╭──
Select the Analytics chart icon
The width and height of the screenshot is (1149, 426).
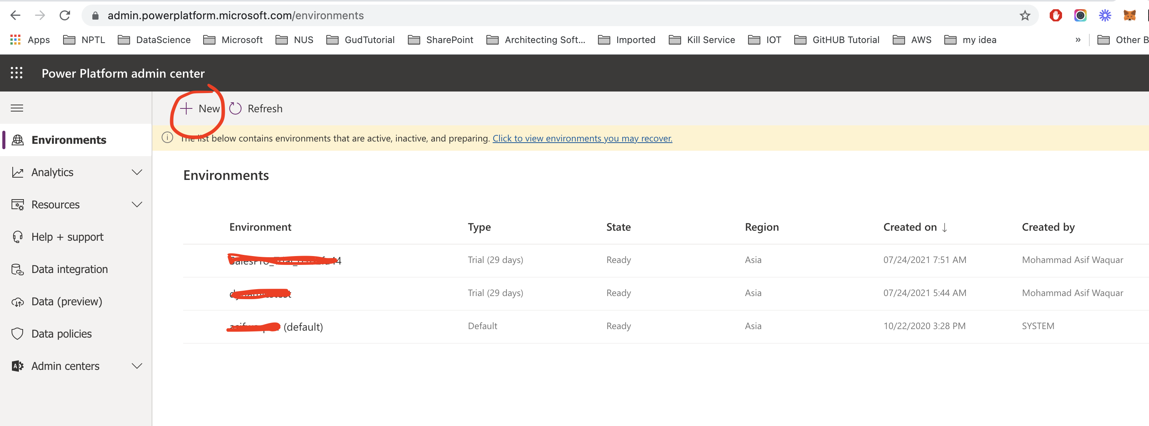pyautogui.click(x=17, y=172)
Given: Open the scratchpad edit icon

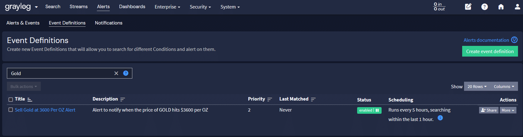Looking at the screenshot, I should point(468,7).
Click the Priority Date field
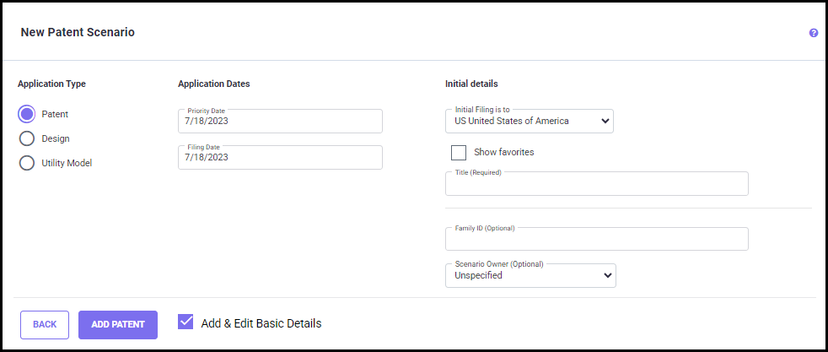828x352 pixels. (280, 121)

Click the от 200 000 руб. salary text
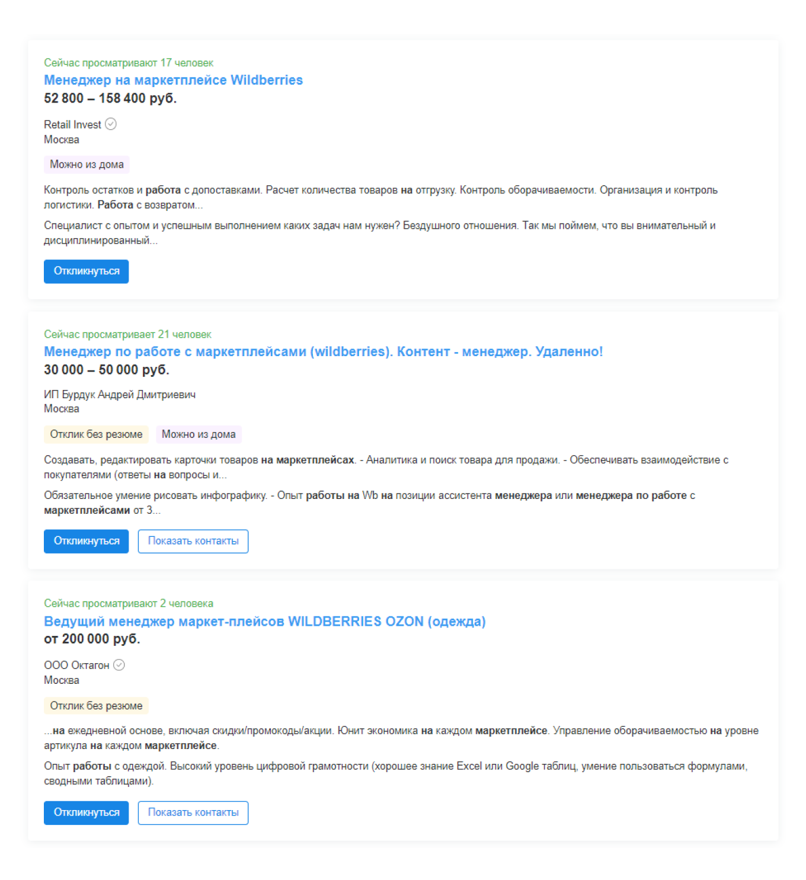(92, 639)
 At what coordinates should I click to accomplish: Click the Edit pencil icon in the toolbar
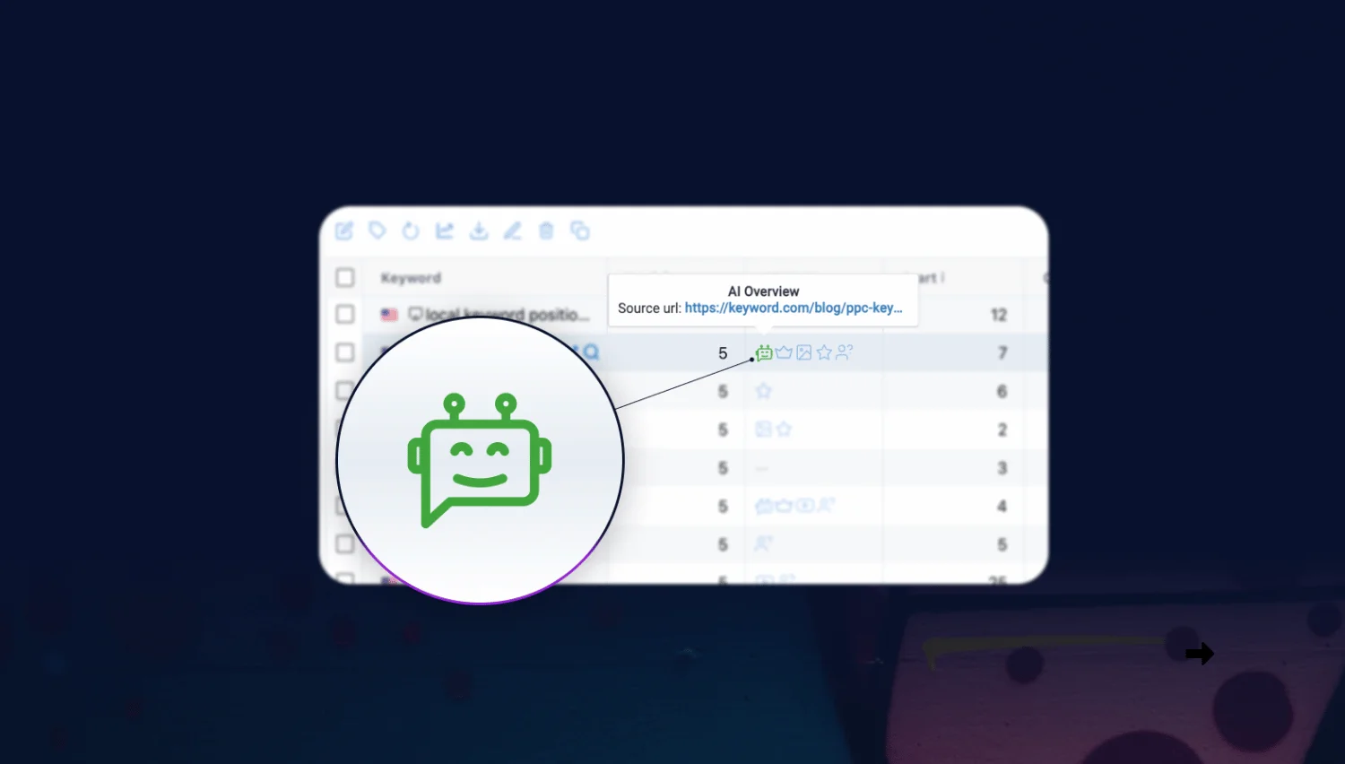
╰──
## Stated exercise:
Copy out the entries word for word, starting at the line that has "Click the от 200 000 руб. salary text" and continuing through the last of the entries. Include that first line, and leave the pictures out.

## Expected answer:
Click the от 200 000 руб. salary text
(92, 639)
 At what coordinates should I click to accomplish: Click the Edit pencil icon in the toolbar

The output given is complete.